▶ [What to produce]
Working through the records below, count the lines that include "layout". The reply is that number alone.

Content starts

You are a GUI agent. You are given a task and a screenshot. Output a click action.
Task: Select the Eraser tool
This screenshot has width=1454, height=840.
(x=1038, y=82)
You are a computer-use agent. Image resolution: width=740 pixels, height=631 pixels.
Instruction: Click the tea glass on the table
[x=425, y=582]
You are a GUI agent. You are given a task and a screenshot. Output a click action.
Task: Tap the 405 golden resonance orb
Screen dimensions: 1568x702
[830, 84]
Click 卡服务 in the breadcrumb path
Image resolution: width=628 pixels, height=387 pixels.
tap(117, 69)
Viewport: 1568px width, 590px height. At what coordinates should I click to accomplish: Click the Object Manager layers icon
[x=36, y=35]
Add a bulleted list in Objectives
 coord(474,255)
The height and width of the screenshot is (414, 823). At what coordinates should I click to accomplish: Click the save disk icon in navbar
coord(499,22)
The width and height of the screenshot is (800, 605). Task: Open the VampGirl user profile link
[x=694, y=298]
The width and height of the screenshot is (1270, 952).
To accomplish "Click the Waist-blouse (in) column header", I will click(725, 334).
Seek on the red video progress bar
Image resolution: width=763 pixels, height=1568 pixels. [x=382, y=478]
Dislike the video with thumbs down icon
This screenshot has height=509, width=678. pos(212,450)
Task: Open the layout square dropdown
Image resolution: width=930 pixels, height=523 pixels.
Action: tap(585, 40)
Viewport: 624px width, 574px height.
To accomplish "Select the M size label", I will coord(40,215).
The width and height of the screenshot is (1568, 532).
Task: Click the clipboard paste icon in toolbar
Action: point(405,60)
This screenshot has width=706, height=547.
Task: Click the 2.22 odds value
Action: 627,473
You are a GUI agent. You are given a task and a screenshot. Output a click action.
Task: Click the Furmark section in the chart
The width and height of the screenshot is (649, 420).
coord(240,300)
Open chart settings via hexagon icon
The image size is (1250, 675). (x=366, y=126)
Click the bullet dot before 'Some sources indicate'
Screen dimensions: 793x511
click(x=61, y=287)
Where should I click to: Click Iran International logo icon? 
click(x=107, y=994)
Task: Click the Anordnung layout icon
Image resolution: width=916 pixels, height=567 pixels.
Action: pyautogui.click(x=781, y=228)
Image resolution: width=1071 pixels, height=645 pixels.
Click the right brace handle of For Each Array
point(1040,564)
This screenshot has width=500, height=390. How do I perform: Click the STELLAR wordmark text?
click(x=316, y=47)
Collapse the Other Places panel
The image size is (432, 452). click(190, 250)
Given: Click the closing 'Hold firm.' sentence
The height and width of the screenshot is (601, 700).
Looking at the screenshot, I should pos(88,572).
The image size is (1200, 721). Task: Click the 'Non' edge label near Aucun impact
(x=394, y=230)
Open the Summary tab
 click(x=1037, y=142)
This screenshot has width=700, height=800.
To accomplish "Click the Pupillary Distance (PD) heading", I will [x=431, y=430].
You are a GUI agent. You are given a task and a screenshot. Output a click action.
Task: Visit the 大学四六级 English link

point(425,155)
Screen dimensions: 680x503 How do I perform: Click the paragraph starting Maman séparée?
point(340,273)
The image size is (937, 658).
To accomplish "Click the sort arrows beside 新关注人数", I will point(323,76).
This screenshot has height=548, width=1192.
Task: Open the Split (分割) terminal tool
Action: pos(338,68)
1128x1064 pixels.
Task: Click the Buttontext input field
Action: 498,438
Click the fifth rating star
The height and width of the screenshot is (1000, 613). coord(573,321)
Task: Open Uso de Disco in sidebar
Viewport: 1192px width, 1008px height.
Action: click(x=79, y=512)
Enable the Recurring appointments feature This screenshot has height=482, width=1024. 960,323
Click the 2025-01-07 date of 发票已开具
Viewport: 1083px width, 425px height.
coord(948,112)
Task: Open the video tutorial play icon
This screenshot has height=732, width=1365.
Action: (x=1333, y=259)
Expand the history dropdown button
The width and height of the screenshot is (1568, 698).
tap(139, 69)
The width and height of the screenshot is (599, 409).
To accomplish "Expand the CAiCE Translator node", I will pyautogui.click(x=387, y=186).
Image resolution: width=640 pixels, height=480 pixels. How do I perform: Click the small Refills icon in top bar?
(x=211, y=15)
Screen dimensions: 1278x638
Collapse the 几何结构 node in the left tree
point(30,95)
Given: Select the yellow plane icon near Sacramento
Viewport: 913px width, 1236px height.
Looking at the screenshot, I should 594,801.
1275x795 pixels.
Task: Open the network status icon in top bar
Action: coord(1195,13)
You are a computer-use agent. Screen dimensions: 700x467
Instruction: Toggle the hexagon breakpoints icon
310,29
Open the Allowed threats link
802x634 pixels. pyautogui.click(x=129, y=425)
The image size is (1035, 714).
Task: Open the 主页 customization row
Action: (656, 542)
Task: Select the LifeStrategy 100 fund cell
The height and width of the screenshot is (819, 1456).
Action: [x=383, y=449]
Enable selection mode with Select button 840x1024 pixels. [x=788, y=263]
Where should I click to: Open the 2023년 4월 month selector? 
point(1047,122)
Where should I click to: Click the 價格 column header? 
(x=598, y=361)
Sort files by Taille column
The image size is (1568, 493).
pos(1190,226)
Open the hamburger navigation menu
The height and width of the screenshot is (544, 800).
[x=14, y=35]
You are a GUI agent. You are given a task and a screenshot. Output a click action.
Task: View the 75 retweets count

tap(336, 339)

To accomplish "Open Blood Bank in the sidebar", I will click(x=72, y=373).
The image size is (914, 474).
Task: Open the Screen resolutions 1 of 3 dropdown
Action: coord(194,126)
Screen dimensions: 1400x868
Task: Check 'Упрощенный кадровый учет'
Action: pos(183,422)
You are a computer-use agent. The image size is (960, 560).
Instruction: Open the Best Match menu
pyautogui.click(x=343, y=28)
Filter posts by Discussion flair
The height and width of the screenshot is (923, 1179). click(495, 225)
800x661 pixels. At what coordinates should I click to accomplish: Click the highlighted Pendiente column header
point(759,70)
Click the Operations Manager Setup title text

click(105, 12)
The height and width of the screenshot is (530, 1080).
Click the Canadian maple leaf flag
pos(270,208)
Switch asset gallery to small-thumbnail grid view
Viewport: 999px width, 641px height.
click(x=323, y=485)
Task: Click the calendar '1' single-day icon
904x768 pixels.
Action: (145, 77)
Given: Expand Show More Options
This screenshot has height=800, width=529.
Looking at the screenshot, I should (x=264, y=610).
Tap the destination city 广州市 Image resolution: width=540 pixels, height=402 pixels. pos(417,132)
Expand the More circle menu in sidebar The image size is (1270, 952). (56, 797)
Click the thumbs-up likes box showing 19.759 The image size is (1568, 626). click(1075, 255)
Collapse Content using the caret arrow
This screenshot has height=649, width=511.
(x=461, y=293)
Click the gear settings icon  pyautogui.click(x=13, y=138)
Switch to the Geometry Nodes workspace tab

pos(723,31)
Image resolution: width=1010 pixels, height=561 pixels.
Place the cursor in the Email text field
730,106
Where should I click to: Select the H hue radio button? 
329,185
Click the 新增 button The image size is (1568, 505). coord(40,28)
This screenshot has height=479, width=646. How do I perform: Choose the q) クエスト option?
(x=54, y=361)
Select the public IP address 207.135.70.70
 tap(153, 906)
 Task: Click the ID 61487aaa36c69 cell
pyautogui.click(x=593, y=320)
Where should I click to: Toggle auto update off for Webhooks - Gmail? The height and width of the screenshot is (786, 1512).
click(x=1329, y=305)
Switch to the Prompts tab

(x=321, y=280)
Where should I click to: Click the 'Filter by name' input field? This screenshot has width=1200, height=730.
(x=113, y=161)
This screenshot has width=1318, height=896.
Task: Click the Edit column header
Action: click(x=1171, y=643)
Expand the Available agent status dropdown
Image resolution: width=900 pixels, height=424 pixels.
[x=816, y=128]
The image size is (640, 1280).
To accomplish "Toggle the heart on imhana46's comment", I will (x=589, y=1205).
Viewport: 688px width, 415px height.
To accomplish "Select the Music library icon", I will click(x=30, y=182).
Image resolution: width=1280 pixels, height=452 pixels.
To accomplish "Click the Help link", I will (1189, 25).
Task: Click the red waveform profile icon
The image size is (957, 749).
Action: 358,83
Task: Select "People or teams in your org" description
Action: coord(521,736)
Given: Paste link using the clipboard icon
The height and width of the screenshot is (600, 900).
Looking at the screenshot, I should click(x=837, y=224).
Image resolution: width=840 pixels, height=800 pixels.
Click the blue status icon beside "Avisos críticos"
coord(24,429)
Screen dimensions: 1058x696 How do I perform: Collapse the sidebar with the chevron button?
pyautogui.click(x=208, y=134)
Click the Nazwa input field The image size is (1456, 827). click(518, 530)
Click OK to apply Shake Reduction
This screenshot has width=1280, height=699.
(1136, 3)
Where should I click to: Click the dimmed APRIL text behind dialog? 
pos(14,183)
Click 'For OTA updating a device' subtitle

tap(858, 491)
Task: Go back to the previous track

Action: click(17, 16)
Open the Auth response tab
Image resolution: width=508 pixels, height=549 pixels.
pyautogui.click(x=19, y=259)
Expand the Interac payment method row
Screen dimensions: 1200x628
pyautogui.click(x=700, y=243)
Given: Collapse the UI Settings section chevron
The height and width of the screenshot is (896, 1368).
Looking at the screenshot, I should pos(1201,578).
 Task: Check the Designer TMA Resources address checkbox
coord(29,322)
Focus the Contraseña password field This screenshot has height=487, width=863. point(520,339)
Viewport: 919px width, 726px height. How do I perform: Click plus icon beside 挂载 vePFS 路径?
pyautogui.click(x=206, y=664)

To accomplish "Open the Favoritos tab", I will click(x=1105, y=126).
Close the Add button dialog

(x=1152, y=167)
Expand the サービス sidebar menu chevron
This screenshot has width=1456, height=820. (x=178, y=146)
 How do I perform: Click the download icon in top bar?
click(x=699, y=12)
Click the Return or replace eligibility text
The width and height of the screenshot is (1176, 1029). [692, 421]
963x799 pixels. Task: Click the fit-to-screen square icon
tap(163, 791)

Content ends

▶ [Your solution]
2